It has to send at least to a quorum of voters. And then if it can't do it, if it can't do that, if it can't access a quorum of voters, then it shouldn't initiate Pexos.

It should just return a response to a client saying it can't do, it can't proceed with this algorithm.

Or it could just block until conditions change.

It's worth mentioning that a law proposal is not just a number.

That represents newness.

It's also a description or value for the law itself.

So this number that has to constantly keep growing, you can think of it, a way I like to think of it is higher numbers indicate a law is newer than lower numbers.

And newer laws are given priority.

So that's one way of thinking of it. In the second stage, the voters wait for a law proposal from any of the proposers.

And when a voter receives a law proposal, it inspects the identifier to make a decision.

If a law proposal is newer than any law proposal that the voter has ever seen from any proposer, then the voter has to promise the proposer that it will ignore any proposal that is not newer than this specific proposal that I received.
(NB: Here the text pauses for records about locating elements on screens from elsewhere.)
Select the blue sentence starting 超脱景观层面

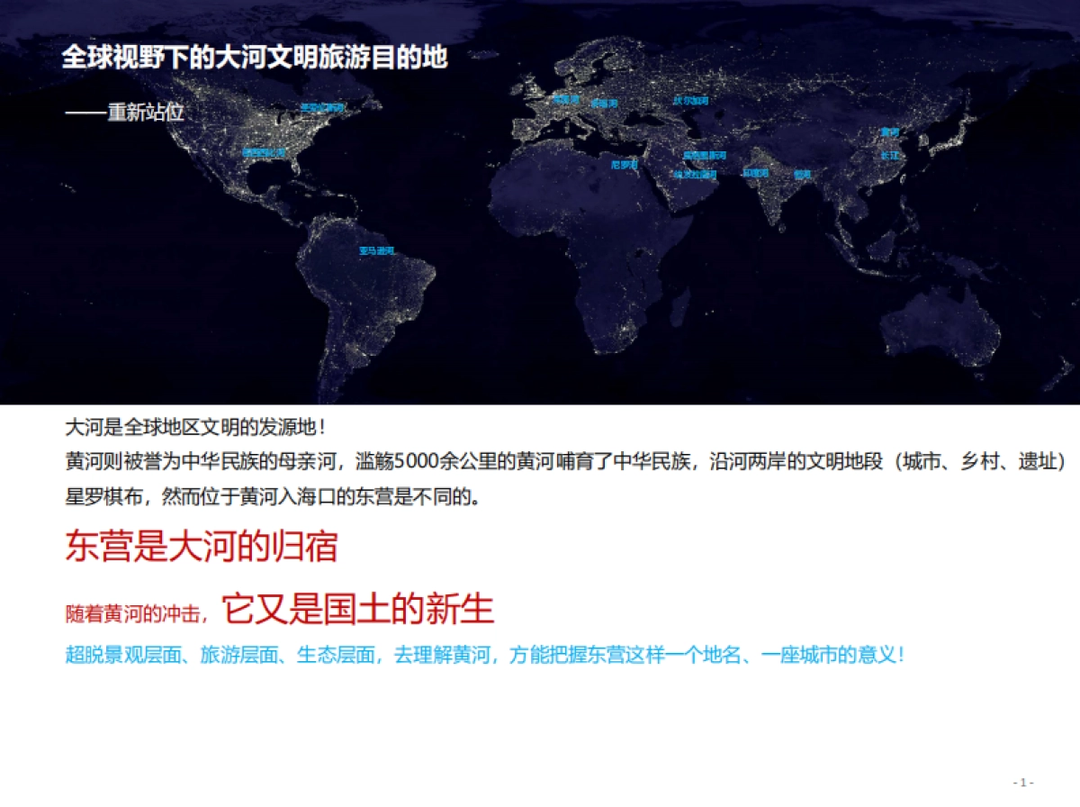pos(484,655)
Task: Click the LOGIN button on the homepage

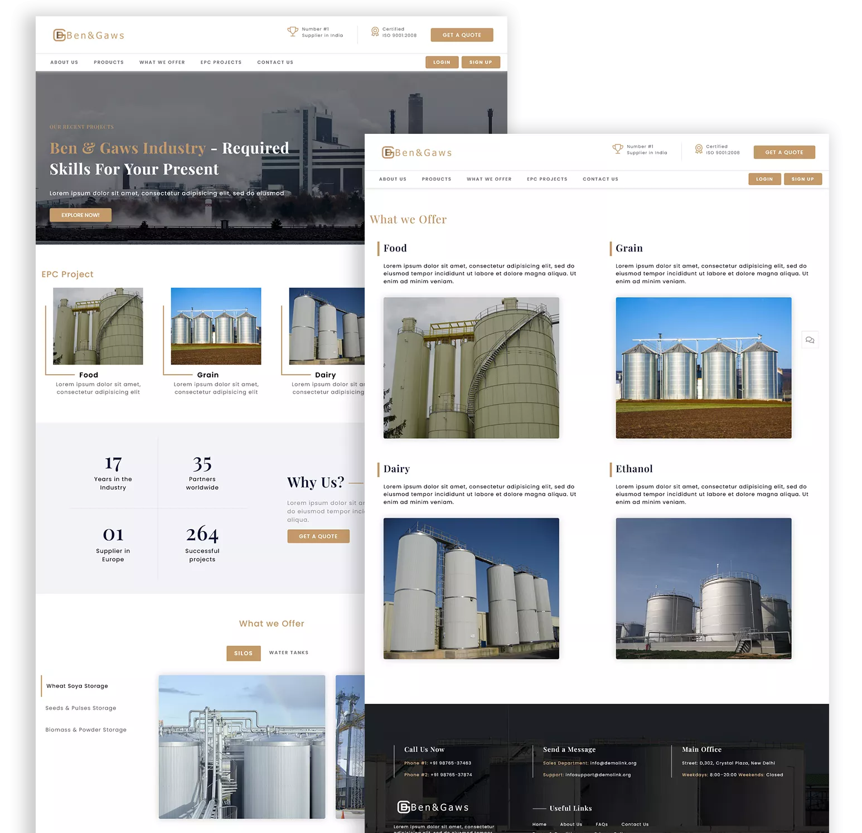Action: (x=442, y=62)
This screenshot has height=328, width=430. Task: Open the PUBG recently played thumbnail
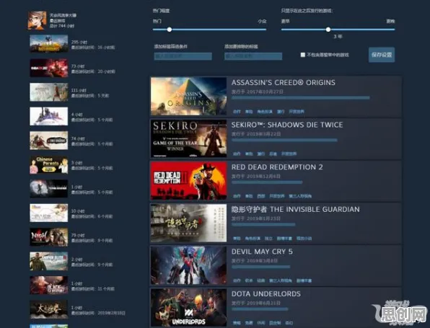(49, 43)
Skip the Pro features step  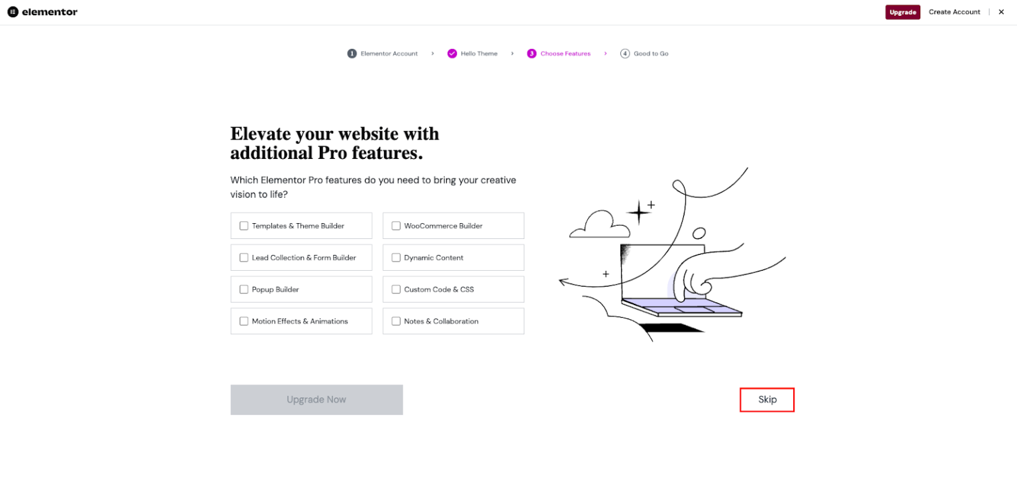pos(767,399)
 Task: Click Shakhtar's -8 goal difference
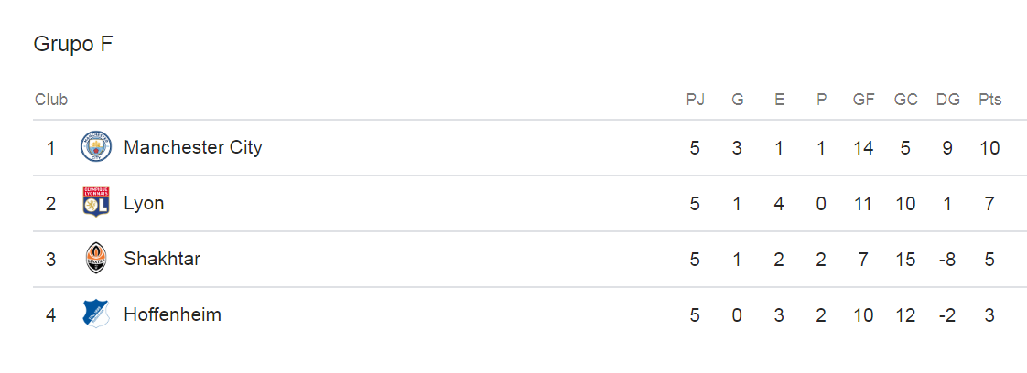946,259
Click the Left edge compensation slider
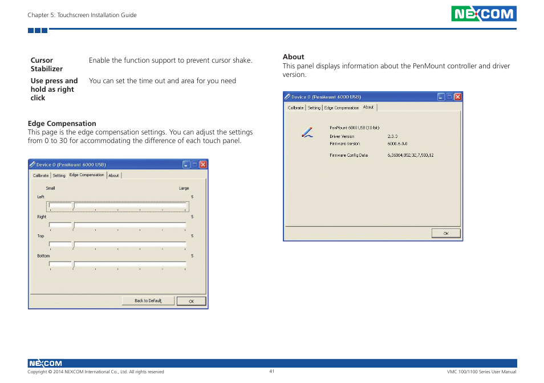This screenshot has height=383, width=544. 73,205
So once a voter sees the newest thing that's ever seen, it has to promise that it'll ignore anything else that's not at least as new as that.

If the voter already previously accepted some other law proposal, then, well, that's a detail.

So right now, what I'm describing is a promise that the voter gives to the proposer saying that it will ignore anything that isn't at least as new.

That's just a promise of ignoring something. That's not an acceptance of the law.

In a separate stage, like a subsequent stage, you can actually get acceptance of the law.

And if due to that, if the voter had previously accepted some other law proposal, then the voter has to include the previous law proposal in its response to the proposer instead.

That's probably super confusing.

But I promise I'll explain better later in this talk.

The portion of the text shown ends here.